Frühere Untersuchungen legten nahe, dass vor allem die großen Mengen an Schwefel und Ruß von den Waldbränden nach dem Einschlag die Hauptursachen für die globale Abkühlung gewesen sein dürften. Diese Annahme beruhte jedoch auf einer begrenzten Kenntnis der tatsächlichen Größeneigenschaften der Staubpartikel aus Gestein, die bei diesem Impakt emporgeschleudert wurden, schreiben Cem Berk Senel vom belgischen Royal Observatory in Brüssel und Kollegen.

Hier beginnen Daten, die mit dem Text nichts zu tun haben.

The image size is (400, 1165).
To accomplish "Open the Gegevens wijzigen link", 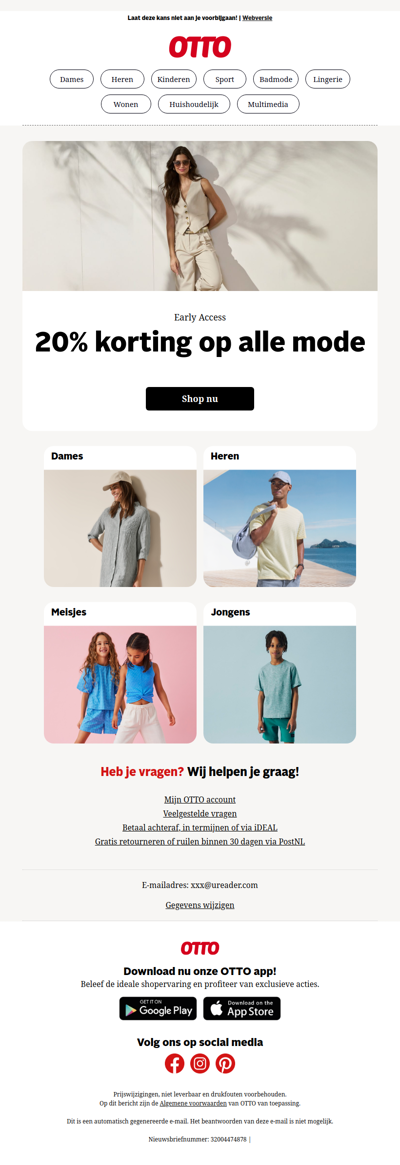I will pos(200,905).
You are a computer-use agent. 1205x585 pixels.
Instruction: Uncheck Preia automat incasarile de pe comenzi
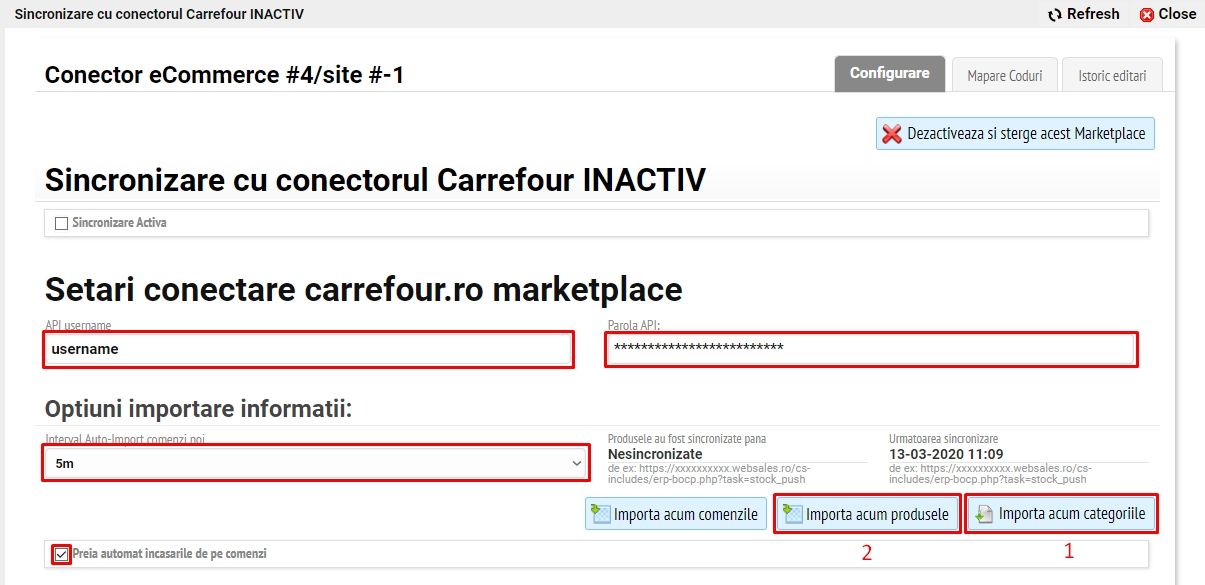[61, 553]
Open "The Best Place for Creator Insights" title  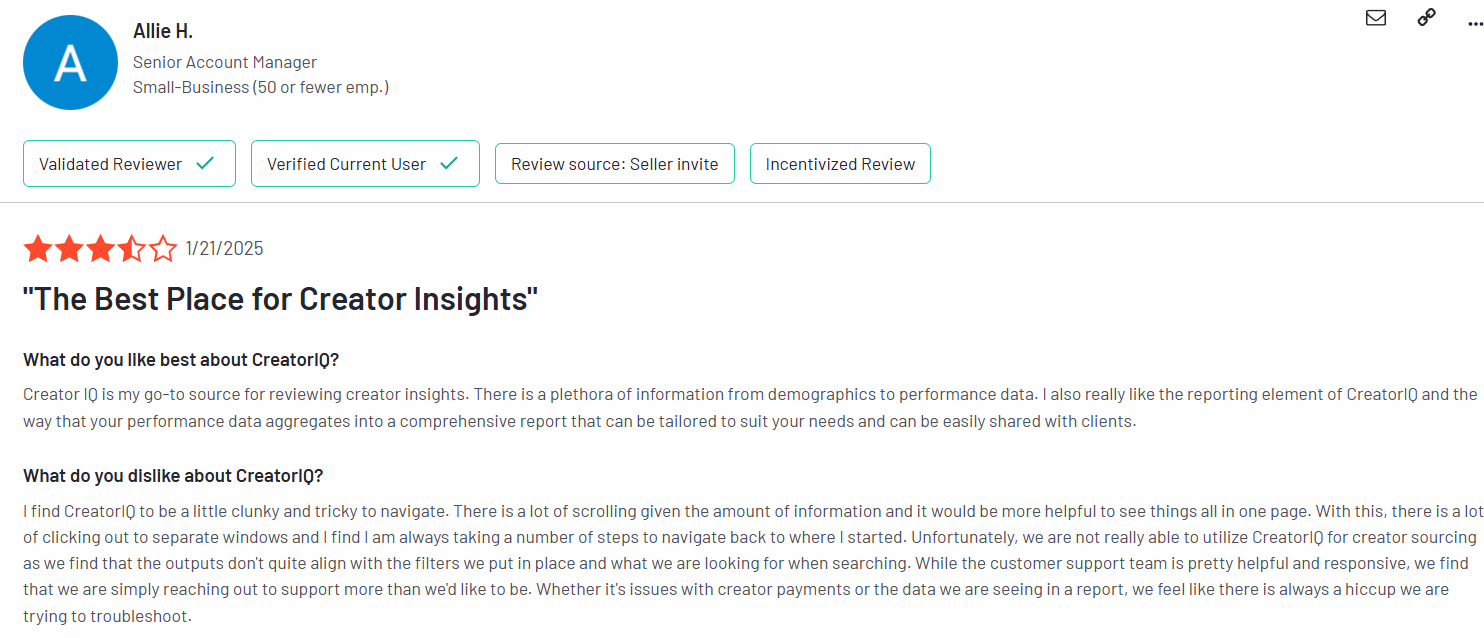(281, 298)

Um die Rolle von Silikatstaub für das Klima nach dem Einschlag zu bewerten, erstellten die Forschenden Simulationen auf Grundlage einer Analyse von feinkörnigem Material, das an einer gut erhaltenen Fundstelle im US-Bundesstaat North Dakota zu finden ist. Konkret entnahmen sie Sedimentproben, die sich dort quasi als Fallout des Asteroideneinschlags abgelagert haben, erklärt Studien-Co-Autor Pim Kaskes von der Universität Brüssel. "Wir haben speziell den obersten millimeterdünnen Abschnitt der Grenzschicht zwischen Kreide und Paläogen beprobt. Dieses Intervall wies eine sehr feine und gleichmäßige Korngrößenverteilung auf, die wir so interpretieren, dass sie den letzten atmosphärischen Fallout von ultrafeinem Staub im Zusammenhang mit dem Chicxulub-Einschlag darstellt."

Tod im Frühjahr

Die Analysen ergaben einen deutlich höheren Anteil an sehr kleinen Partikeln (0,8 bis 8 Mikrometer), als in bisherigen Klimamodellen angenommen wurde. Das habe große Konsequenzen für die Rekonstruktion der damaligen Ereignisse, sagt Cem Berk Senel. "Unsere neuen Simulationen zeigen, dass eine Wolke solchen Silikatstaubs noch bis zu 15 Jahre nach dem Ereignis in der Atmosphäre verblieben sein könnte und in der ersten Zeit zu einer globalen Abkühlung der Erdoberfläche um bis zu 15 Grad Celsius beigetragen haben könnte." Dieser Zeitraum stimme auch mit Beobachtungen der Einschlagstruktur im Chicxulub-Krater überein.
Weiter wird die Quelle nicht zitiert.